Assertive Action Versus Aggressive Action
An important aspect of anger management is to replace aggressive action with assertive action. Many people in the group are very confused about what effective assertiveness is like. Many have made anger a habit and cannot understand that conflict can be dealt with in a win-win scenario that is the hallmark of being properly assertive.
The group is taught how to discuss things verbally with others, and to use “I” messages in order to express to others in a non-offensive way what is bothering them.
Group Therapy Strategies
Members of therapy groups are often asked to complete homework assignments. There are readings that they have to do as well. Early on they are asked to complete an anger management plan for themselves so they can pinpoint what they need to work on. Plans are then revisited at the end of the group. The group members are also asked to complete an anger log of weekly events in order to increase their awareness of anger, and focus on their feelings, actions and thoughts.

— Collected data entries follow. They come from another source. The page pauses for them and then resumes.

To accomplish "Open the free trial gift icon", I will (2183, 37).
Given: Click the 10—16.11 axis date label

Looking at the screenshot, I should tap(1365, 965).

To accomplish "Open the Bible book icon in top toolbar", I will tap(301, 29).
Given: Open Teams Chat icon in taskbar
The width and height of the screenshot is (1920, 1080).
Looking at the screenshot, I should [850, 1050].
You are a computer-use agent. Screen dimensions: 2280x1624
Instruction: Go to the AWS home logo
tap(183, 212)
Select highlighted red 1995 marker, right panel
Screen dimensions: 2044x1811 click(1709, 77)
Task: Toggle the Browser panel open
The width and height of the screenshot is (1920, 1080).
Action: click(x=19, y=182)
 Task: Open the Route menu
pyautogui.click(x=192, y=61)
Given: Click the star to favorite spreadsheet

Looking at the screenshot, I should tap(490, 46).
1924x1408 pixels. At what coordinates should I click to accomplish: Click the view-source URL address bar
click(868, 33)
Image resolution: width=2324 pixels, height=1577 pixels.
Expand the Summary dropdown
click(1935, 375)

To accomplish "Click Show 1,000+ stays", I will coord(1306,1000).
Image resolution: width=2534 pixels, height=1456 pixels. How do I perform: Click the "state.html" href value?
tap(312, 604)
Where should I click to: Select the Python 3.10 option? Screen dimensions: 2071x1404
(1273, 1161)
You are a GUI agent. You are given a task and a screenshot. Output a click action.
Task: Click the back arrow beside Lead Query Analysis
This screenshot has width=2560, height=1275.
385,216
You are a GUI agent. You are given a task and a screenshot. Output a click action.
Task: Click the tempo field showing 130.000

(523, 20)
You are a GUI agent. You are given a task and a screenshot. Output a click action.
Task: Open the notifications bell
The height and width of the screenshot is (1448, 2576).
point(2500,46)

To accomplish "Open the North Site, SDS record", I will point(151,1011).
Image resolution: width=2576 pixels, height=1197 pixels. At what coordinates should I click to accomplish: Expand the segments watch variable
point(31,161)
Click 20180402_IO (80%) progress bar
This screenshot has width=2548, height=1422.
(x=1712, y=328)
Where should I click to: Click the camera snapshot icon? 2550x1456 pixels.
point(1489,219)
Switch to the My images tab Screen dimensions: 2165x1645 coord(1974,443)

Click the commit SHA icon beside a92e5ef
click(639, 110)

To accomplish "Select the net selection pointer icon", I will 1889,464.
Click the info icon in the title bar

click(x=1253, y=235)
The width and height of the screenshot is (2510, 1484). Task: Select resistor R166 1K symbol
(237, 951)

There is a strong emphasis in the group on understanding the relationship between thoughts and anger. Often what we tell ourselves is what we believe to be the case. When it comes to anger we usually apply very illogical or unreasonable thinking, and often very unhelpful thoughts about the situations in which we find ourselves. We often have unreasonable expectations that may trigger our anger, and sometimes make what should only be our preferences into “shoulds” and “musts”. The group is taught ways to challenge their angry thinking, and replace negative talk with positive and reasonable messages that are geared towards problem solving.
The Negative Effects of Anger
Anger can be very damaging to the body. Long episodes of stress from uncontrolled anger can have very negative effects. The group members are taught skills for relaxation as well as ways to express anger safely.
Anger that is not acted upon but rather accumulated can contribute to a passive-aggressive expression of anger, or even to depression. Parts of the lessons of the group are to find ways to improve self-esteem, and to endure what is often a very stressful and hectic life. The group discusses ways to learn greater tolerance, improve empathy, and to forgive when necessary in order to let go and move on.
Other important topics for the group include domestic violence, child abuse and road rage.
A key element to the group is the mutual support that each member provides to the other. Members often make very useful suggestions to others about what has worked for them and how others should appraise or deal with a difficult situation.
Each group is unique in many ways but I always find the experience rewarding. Many times the changes are dramatic and can be very beneficial. If families can come back together and marriages can prosper and if others can be kept out of jail than it has all been worthwhile.